[DATA SECTION Boundary: Start]

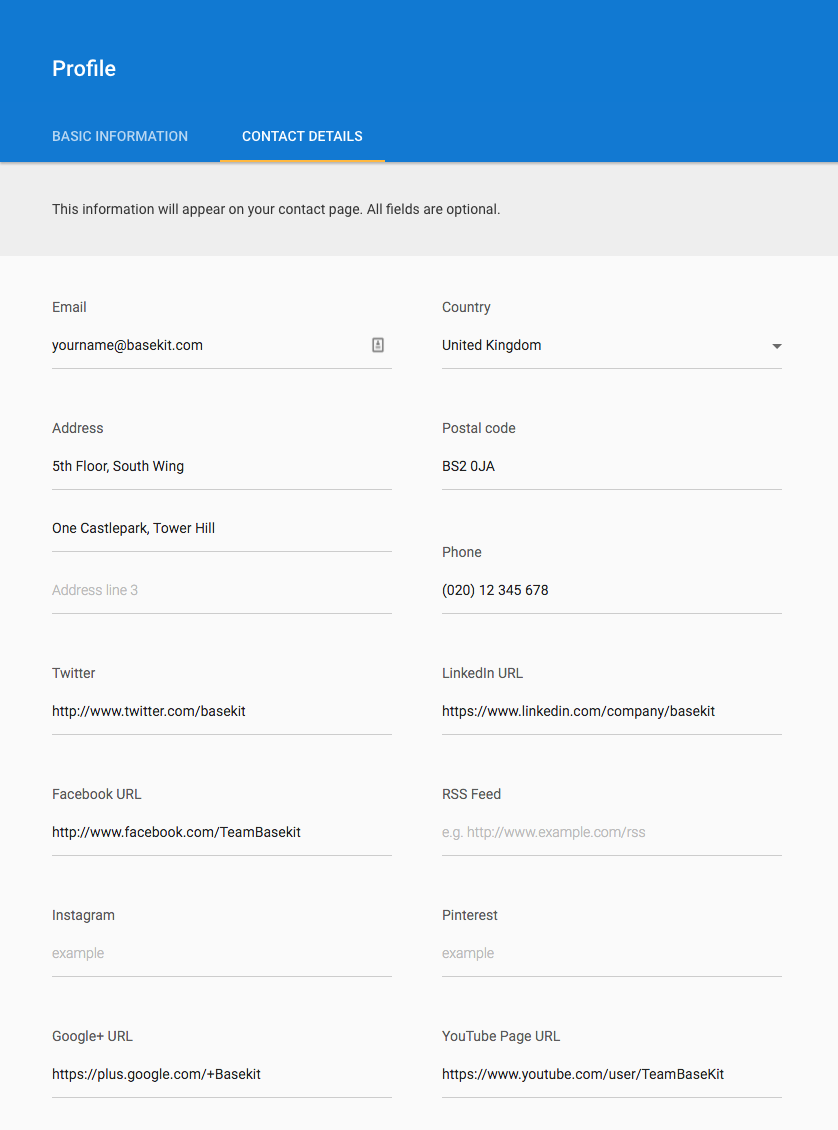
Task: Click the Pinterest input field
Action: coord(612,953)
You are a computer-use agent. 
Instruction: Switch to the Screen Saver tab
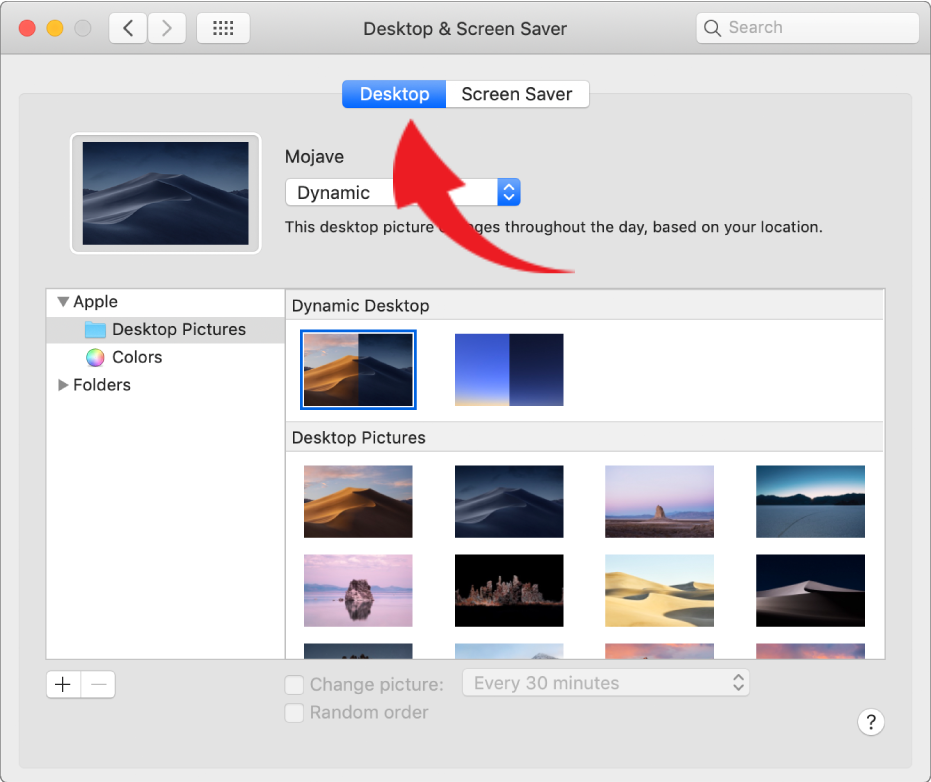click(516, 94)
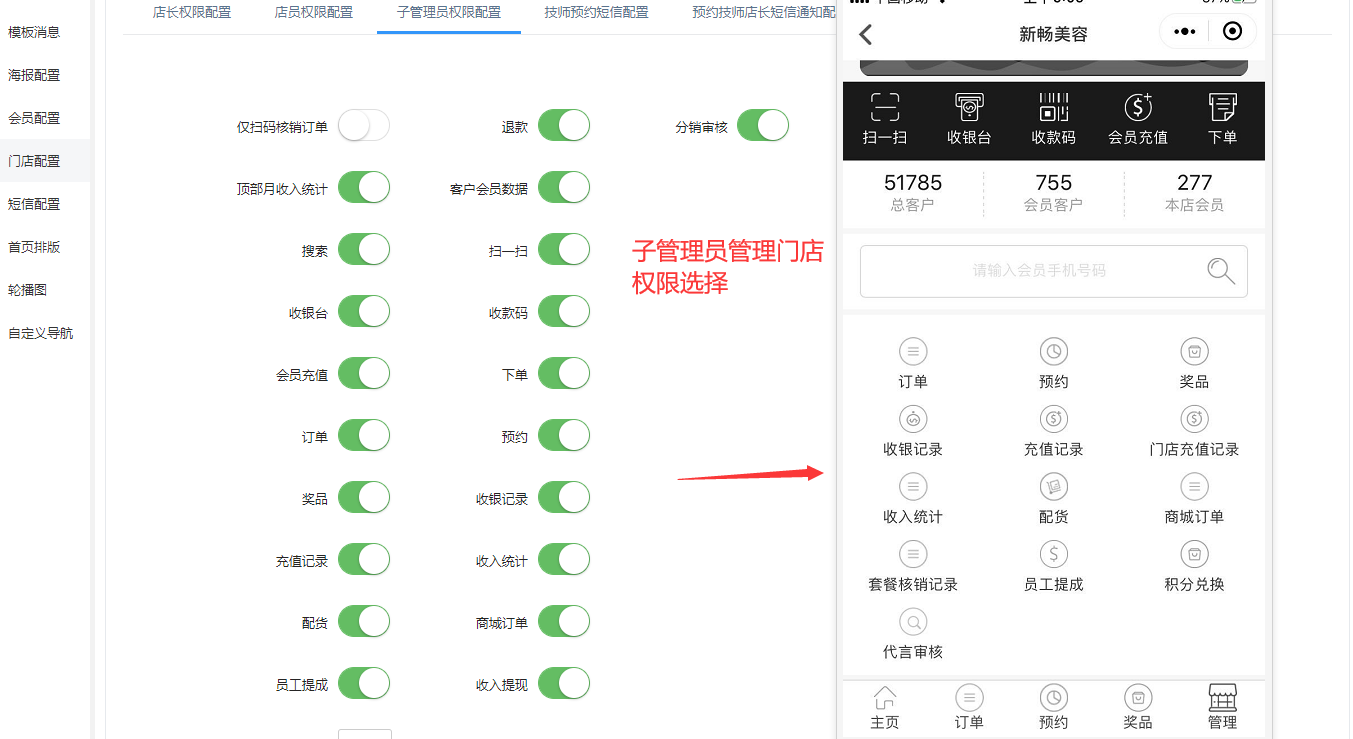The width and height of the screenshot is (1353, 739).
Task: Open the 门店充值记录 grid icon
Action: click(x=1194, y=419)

[DATA SECTION Boundary: End]
[DATA SECTION Boundary: Start]

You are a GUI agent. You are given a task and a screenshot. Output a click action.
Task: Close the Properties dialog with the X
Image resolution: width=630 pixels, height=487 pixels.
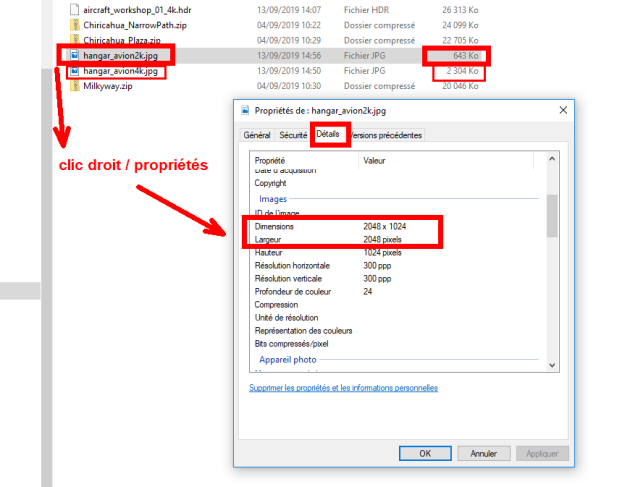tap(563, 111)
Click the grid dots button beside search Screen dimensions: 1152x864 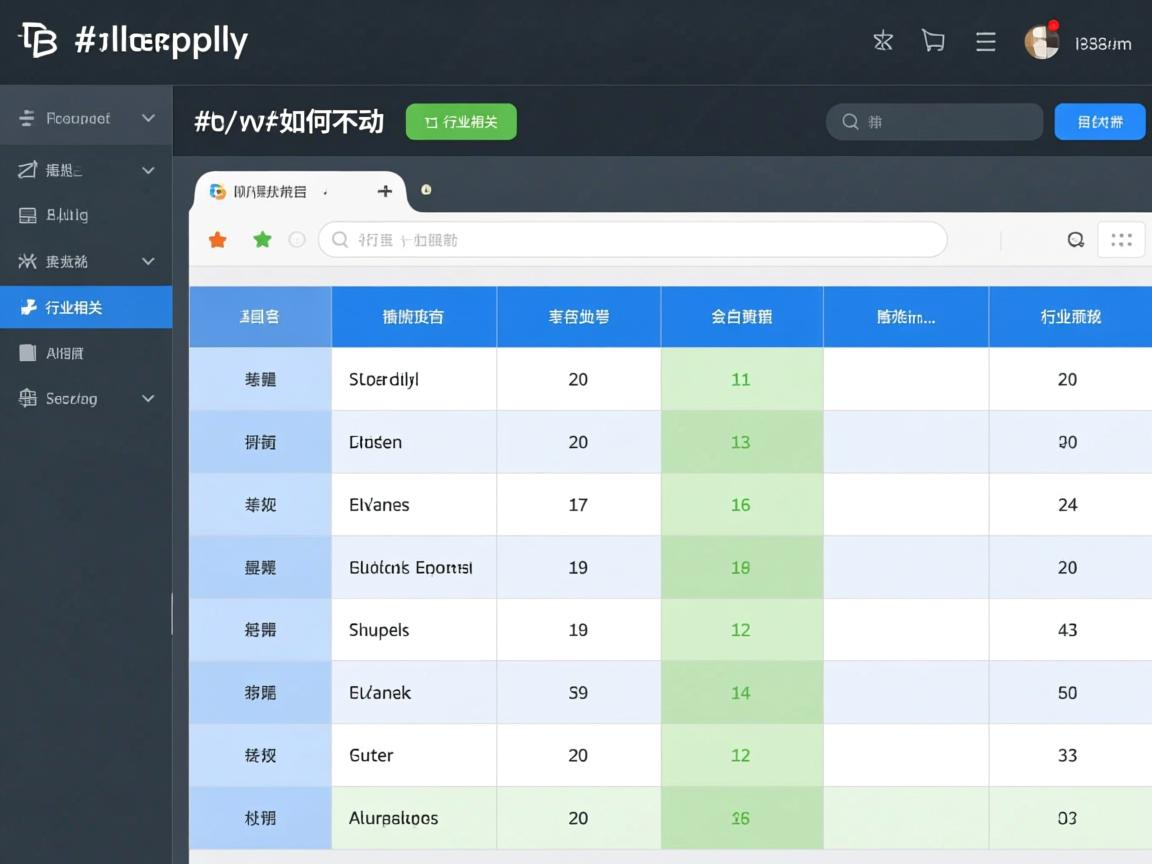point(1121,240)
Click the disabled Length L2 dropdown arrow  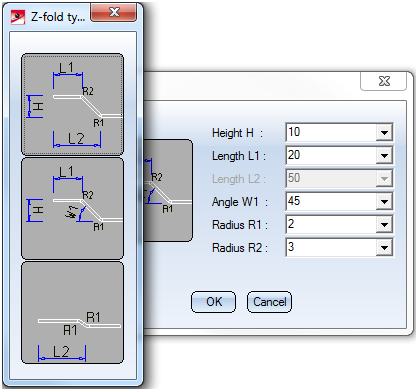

[DATA SECTION Boundary: End]

◆ **TASK DESCRIPTION**: Work out how many lines contain the word "agent" in the records, and answer with the number only.

◆ **TASK SOLUTION**: 2